Material for the task START
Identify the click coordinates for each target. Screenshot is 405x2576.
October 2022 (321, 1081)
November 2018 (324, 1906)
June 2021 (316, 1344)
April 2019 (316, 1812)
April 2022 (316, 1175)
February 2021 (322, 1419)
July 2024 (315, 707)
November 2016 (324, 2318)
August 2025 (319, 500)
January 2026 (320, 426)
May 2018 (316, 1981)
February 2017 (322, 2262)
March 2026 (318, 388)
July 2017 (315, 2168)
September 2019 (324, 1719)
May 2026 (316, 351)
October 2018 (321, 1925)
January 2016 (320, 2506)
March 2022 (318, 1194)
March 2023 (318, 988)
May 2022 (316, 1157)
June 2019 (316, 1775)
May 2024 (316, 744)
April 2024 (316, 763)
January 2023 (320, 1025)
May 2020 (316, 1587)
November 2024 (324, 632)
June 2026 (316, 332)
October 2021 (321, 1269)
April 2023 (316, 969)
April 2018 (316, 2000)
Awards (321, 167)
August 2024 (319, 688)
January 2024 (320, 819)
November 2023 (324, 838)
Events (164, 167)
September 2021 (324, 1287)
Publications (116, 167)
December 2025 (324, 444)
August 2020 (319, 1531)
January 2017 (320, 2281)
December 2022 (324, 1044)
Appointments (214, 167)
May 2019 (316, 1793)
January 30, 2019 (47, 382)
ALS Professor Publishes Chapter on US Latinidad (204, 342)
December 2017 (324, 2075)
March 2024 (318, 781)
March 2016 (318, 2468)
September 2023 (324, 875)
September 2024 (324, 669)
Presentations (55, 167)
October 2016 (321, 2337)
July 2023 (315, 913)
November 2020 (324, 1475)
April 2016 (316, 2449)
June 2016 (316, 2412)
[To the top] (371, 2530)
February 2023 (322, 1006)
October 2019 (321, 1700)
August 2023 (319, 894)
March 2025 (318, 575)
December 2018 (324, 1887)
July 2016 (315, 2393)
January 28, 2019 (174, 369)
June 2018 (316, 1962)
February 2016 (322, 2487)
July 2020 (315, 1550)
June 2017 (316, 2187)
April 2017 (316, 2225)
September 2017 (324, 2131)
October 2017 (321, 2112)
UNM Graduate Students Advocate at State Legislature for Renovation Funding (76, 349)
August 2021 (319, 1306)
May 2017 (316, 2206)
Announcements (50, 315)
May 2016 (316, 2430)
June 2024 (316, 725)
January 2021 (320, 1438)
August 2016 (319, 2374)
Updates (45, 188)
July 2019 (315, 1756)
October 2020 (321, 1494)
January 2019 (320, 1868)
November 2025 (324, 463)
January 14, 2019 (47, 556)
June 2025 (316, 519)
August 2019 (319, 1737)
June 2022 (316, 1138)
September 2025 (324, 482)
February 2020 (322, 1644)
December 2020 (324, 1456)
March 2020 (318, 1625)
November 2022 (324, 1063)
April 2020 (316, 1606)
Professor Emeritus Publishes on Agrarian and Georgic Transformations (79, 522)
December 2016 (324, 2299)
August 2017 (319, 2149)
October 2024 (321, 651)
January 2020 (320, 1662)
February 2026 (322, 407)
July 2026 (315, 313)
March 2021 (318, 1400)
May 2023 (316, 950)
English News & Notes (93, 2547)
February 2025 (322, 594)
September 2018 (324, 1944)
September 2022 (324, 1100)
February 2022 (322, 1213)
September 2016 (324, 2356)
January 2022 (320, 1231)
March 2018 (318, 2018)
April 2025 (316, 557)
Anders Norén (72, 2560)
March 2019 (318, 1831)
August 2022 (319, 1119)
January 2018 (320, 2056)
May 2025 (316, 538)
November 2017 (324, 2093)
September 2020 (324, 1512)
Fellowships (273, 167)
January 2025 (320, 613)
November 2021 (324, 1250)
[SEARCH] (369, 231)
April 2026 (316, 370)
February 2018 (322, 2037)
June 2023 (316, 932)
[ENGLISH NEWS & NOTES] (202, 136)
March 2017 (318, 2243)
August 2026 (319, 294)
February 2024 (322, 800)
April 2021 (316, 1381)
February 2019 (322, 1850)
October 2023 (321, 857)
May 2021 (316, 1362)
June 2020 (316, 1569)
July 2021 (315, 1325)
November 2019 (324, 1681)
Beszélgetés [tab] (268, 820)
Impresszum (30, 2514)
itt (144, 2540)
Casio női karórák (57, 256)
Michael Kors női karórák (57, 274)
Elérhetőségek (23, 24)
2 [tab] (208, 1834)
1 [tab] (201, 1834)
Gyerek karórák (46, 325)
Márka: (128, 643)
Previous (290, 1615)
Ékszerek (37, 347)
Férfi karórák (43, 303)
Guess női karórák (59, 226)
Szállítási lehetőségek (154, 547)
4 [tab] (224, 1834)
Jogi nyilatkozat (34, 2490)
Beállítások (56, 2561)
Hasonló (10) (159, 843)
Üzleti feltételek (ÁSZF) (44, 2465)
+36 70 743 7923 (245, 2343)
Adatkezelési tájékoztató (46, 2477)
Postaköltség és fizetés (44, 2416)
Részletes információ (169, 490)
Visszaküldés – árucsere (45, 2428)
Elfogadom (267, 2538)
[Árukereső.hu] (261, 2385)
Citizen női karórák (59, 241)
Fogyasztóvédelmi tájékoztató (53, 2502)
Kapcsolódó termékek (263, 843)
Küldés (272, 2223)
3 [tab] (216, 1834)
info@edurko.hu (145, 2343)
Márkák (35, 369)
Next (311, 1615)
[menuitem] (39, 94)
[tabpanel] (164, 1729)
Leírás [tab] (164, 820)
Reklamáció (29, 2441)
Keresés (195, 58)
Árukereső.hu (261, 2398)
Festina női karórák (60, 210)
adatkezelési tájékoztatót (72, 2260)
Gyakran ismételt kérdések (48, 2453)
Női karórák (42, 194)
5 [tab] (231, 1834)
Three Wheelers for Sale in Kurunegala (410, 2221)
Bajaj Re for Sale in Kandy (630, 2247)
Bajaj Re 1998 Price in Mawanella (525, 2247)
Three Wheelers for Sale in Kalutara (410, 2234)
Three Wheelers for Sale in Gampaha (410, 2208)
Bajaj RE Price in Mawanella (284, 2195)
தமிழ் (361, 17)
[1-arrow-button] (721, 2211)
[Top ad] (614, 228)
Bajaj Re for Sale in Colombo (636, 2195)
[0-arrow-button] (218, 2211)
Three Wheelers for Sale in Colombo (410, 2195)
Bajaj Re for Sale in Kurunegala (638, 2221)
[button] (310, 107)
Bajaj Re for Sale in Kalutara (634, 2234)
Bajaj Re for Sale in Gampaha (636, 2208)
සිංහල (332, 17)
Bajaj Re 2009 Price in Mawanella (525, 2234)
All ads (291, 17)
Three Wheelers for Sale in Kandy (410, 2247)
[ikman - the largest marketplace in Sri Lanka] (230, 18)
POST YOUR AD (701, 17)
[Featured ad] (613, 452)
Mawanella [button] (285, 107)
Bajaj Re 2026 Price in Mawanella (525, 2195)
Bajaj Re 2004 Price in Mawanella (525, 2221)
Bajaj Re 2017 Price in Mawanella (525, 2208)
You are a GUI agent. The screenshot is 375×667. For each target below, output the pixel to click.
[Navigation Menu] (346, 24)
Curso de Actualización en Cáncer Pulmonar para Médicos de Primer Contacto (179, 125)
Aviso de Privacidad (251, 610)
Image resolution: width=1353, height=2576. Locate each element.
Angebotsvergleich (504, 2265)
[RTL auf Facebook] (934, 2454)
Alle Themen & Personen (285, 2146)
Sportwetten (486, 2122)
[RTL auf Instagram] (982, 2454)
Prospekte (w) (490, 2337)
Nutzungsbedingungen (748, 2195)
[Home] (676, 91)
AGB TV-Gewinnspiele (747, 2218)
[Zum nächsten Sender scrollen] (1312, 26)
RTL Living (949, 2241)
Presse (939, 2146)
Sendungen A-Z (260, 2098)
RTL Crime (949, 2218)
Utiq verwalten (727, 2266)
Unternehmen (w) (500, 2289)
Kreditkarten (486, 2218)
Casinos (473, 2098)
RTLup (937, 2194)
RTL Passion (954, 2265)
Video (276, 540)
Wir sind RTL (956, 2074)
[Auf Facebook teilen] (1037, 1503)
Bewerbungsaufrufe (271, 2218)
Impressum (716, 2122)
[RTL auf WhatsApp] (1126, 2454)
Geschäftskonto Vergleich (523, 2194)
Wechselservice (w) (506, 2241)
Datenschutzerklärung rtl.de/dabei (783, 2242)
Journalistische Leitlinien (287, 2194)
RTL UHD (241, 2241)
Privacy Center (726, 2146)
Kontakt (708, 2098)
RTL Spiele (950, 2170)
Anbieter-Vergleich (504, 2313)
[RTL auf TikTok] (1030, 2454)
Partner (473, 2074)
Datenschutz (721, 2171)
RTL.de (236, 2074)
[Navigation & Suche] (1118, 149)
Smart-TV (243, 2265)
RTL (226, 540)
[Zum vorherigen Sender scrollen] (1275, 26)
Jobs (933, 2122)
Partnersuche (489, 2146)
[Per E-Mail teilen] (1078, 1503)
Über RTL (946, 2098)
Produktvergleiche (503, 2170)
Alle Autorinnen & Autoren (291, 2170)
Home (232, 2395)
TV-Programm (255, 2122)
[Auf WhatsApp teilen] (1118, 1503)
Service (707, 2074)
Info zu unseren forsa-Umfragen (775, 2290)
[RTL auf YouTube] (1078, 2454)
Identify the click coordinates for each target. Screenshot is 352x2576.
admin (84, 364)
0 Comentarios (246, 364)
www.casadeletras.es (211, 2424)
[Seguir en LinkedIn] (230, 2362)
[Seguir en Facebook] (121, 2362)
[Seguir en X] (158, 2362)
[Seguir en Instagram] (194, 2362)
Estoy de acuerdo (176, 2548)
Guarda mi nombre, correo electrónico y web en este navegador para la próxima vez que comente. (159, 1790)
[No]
Material for the task END
■ What you should do: Scan the data above for the string "March". Copy every line in which it appears.

■ The completed task:
March 2026 (318, 388)
March 2022 (318, 1194)
March 2023 (318, 988)
March 2024 (318, 781)
March 2016 (318, 2468)
March 2025 (318, 575)
March 2020 (318, 1625)
March 2021 (318, 1400)
March 2018 (318, 2018)
March 2019 (318, 1831)
March 2017 (318, 2243)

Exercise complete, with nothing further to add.